Although the question is academic, we should doubt whether there would have been a denial of natural justice if the Tribunal had drawn more from the Report. If the Tribunal had taken from the Report a view, supported by the Report, that the appellant had a role beyond that of a mere labourer, or was an active member of the Society, it would not follow that it would have been guilty of a denial of natural justice in this case.

The essence of the objection is that the appellant did not appear, nor was he represented, or asked to appear, before the Royal Commission: he did not have an opportunity to test the evidence given to it. To stop there, we think it is highly unlikely that he was unaware of the Royal Commission or of the nature and extent of its inquiries, so far as the latter might affect him. It is therefore a matter of surmise whether he had the opportunity to seek representation, or to appear in person, before the Commission. However, accepting the submission on this aspect, his complaint is that it was an impossible task for him to overcome, before the Tribunal, the Royal Commissioner's finding. The fact was, however, that he was represented by counsel before the Tribunal, and then gave evidence himself, denying the alleged membership, and, indeed, knowledge of the alleged organisation.

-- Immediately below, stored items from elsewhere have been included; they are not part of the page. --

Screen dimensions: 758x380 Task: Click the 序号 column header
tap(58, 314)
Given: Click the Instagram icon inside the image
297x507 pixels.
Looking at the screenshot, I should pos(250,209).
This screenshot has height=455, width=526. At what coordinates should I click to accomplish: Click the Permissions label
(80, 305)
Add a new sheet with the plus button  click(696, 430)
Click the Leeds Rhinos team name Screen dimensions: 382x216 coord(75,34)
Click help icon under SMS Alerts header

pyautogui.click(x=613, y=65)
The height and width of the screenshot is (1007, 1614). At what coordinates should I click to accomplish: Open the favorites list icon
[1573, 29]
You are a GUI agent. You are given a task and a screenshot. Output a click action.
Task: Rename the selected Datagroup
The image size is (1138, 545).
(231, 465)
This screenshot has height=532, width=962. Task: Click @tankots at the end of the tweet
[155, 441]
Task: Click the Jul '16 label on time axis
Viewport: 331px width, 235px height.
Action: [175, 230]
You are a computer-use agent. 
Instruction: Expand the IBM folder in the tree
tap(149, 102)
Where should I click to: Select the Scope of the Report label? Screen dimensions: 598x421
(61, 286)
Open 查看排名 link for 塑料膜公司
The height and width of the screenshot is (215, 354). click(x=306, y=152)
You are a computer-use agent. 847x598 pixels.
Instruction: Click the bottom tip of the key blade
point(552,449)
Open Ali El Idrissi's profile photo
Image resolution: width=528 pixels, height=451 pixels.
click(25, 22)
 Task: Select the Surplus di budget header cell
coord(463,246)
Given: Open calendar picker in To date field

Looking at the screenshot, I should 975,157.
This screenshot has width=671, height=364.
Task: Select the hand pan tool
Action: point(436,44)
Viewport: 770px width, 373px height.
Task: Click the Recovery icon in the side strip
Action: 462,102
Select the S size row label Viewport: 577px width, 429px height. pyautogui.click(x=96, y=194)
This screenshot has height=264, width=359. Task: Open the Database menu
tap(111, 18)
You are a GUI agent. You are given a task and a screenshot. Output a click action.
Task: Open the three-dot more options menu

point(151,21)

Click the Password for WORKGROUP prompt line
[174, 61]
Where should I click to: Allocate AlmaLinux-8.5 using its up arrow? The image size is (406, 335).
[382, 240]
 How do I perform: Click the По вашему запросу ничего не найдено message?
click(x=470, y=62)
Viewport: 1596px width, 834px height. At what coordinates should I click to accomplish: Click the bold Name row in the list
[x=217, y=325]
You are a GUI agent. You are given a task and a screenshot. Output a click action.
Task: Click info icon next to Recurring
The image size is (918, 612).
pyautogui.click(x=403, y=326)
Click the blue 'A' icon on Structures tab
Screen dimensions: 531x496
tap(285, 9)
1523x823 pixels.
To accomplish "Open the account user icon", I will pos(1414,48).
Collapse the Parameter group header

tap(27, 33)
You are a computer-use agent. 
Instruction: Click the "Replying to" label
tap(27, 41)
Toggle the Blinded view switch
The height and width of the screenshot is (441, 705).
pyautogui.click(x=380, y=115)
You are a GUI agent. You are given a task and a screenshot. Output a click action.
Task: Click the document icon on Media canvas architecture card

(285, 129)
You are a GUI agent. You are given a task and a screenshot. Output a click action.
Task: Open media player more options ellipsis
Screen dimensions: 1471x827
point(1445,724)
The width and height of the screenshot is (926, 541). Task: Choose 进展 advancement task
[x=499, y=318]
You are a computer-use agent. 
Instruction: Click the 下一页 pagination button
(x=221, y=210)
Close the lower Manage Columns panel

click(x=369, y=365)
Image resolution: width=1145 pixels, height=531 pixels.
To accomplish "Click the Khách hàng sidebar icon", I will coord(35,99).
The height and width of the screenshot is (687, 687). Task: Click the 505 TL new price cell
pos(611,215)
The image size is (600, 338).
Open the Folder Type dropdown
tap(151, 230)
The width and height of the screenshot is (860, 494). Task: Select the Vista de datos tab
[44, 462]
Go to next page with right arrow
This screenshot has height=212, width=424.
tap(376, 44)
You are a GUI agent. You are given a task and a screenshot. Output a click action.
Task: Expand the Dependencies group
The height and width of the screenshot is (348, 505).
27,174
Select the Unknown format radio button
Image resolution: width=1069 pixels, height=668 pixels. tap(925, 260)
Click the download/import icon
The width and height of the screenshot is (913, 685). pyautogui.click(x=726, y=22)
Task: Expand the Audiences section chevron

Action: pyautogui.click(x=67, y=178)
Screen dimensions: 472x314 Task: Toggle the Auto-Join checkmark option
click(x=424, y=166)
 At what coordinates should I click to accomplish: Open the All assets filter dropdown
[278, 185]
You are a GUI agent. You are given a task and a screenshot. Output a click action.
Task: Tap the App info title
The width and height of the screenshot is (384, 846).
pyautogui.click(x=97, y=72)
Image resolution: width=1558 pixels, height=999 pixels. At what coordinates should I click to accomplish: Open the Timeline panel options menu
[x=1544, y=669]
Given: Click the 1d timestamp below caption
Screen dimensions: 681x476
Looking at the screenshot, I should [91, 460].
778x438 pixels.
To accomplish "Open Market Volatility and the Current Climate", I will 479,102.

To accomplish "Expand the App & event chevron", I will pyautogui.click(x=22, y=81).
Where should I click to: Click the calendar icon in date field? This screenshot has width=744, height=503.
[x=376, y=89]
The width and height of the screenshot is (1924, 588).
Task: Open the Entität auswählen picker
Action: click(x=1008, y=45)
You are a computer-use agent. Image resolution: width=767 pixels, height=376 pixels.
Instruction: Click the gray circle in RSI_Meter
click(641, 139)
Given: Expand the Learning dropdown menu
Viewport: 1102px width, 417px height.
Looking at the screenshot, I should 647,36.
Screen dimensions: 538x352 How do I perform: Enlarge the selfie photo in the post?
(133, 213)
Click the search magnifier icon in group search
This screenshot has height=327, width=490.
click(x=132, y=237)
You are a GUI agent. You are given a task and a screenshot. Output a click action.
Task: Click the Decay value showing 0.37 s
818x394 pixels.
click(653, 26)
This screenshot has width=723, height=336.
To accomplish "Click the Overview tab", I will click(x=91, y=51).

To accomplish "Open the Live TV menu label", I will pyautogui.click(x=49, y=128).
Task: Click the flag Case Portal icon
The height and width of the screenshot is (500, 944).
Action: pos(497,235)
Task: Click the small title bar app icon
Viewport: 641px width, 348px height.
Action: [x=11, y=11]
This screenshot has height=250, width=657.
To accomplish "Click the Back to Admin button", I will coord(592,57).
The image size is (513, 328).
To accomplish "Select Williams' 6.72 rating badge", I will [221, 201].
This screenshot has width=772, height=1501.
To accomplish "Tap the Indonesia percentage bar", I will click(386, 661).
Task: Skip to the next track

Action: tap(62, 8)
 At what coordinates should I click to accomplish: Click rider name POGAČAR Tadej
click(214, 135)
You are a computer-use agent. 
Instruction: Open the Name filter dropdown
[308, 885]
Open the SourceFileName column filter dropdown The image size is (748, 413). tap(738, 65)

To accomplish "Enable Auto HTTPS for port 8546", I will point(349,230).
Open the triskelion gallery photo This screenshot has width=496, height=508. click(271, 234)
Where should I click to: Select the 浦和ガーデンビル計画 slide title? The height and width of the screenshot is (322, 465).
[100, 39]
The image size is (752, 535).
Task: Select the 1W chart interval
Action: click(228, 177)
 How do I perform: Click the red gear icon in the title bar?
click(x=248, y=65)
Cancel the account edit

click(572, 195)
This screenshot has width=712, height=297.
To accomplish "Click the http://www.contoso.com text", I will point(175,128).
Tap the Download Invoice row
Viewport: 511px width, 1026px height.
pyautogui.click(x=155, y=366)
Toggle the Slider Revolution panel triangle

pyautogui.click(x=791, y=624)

The content, or requirements, of natural justice vary with the circumstances of each case, but some guidelines have been formulated. It is established that, in general, reliance by a tribunal upon a provision such as s. 33 (1) (b) and (c) of the Administrative Appeals Tribunal Act is not per se a breach of the rules of natural justice (see per Diplock L.J. in R. v. Deputy Industrial Injuries Commissioner; Ex parte Moore (1965) 1 Q.B. 456; Myers v. Director of Public Prosecutions (1964) 3 W.L.R. 145; Kavanagh v. Chief Constable of Devon and Cornwall (1974) 1 Q.B. 624, 633, per Lord Denning M.R.; Minister for Immigration and Ethnic Affairs v. Pochi (1980) 31 A.L.R. 666, 686-690 per Deane J.).

The admission of an adverse hearsay report, without an opportunity being provided to cross-examine the author, does not by itself amount to a denial of natural justice (T.A. Miller Ltd. v. Minister of Housing and Local Government and Anor. (1968) 1 W.L.R. 992; Kavanagh v. Chief Constable of Devon and Cornwall (1974) 1 Q.B. 624, 633; see also R. v. War Entitlement Appeals Tribunal; ex parte Bott (1933-34) 50 C.L.R. 228, 244, 250). Consideration of whether there has been a denial of natural justice must have regard to statutory provisions, such as s. 33 of the Administrative Appeals Tribunal Act (as well as ss. 30, 31 and 32). In the present case, it seems to us that the appellant was treated fairly. He had an opportunity by his own evidence, and by any other he could produce, to refute statements in the Report, and he had a legal representative through whom all appropriate submissions could be made.

In our view the submissions on this question of law fail also. The appeal should be dismissed with costs.

The order of the Court is that the appeal be dismissed and that the appellant pay the respondent's costs of the appeal.